What are the race conditions do you see with this approach?
The main reason we want to split some operations to multiple blocks is due weight limit, not just because we want to do it due to business reason (which I think is out of scope for this issue).
Before a language natively supports async operations, we use callbacks to implement it.
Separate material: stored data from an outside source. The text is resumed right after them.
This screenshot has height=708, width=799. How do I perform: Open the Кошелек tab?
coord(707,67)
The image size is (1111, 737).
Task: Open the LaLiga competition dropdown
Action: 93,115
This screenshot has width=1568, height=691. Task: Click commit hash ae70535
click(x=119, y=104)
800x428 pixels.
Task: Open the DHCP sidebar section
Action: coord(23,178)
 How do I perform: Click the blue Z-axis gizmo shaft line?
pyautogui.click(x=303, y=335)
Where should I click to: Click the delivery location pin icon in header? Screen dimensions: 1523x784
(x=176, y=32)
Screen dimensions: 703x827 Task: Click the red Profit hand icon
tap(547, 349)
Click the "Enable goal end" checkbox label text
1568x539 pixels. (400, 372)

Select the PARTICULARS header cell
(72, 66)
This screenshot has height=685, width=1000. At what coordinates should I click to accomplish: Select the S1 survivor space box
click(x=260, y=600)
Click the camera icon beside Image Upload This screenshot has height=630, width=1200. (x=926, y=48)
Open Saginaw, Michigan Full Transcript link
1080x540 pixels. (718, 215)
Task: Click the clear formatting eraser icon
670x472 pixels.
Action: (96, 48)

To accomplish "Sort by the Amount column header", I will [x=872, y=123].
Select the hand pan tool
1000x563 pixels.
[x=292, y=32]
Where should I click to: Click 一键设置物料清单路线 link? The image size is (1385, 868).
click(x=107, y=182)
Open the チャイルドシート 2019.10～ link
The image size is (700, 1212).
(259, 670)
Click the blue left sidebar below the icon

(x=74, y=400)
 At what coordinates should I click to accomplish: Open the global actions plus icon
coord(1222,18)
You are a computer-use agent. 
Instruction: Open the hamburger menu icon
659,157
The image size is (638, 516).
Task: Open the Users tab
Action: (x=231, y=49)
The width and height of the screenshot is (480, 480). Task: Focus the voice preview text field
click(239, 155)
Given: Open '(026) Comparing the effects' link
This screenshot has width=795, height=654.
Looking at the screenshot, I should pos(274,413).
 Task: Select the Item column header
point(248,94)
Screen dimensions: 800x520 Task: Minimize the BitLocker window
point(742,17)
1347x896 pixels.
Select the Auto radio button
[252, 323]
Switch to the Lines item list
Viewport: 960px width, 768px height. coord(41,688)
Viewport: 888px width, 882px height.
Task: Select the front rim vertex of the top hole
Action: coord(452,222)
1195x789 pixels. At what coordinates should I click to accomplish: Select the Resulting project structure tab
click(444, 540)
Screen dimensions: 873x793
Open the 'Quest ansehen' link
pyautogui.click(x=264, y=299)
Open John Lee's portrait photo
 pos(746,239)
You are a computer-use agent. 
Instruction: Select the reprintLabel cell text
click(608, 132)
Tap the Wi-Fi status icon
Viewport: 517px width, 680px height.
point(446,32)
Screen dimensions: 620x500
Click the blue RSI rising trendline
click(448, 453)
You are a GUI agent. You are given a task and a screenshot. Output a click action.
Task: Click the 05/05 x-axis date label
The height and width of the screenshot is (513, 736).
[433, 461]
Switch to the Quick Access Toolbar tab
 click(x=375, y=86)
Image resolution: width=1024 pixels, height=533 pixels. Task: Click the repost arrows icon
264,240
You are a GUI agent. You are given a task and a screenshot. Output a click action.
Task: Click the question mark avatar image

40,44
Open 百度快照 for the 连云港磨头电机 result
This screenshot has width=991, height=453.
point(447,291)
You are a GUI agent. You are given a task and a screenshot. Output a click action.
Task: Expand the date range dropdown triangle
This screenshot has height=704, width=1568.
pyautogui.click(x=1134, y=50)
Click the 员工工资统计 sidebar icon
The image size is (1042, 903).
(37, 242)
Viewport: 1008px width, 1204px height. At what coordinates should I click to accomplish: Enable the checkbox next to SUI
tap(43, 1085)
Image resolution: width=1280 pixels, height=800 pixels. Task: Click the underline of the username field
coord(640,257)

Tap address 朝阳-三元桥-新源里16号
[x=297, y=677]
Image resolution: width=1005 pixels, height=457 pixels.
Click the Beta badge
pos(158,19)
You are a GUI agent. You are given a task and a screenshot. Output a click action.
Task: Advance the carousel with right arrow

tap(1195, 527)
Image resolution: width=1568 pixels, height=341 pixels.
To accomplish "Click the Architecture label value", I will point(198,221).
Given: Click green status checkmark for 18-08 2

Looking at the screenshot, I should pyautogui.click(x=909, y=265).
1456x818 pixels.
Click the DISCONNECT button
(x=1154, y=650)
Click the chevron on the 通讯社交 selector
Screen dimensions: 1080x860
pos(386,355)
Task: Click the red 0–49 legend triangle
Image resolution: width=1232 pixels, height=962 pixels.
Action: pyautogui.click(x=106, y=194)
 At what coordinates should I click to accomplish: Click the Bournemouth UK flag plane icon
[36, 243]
So it will be something like this
fn do_work(i: u32) {
// do something with i
}
fn get_work() -> Option<u32> {
// return next work
}
fn get_and_do_work() -> Weight {
if let Some(work) = get_work() {
do_work(work)
multi_block_helper::execute_or_queue(Call::get_and_do_work)
return weight_info::get_and_do_work(work)
}
return weight_info::get_work()
}
fn migration() {
multi_block_helper::execute_or_queue(Call::get_and_do_work)
}
Later, if we somehow get async support and some weight integration, we can make it
#[weight = weight_info::do_work(i)]
fn do_work(i: u32) {
// do something with I
}
#[weight = weight_info::get_work()]
fn get_work() -> Option<u32> {
// return next work
}
async fn migration() {
while let Some(work) = get_work() {
do_work(work).await // check if remaining weight is enough, then execute, or defer it to next block
}
// code here will be executed after all the work is completed
}
Okay so there are a few other cases where multi-block or multi-call aka. async operations would be useful:
https://github.com/paritytech/substrate/pull/12367#discussion_r991535381 (uses remove_prefix)
https://github.com/paritytech/substrate/pull/12310 (deletes a StorageMap which could produce a too high weight for one call/block)
So it is not limited to migrations where this problem arises…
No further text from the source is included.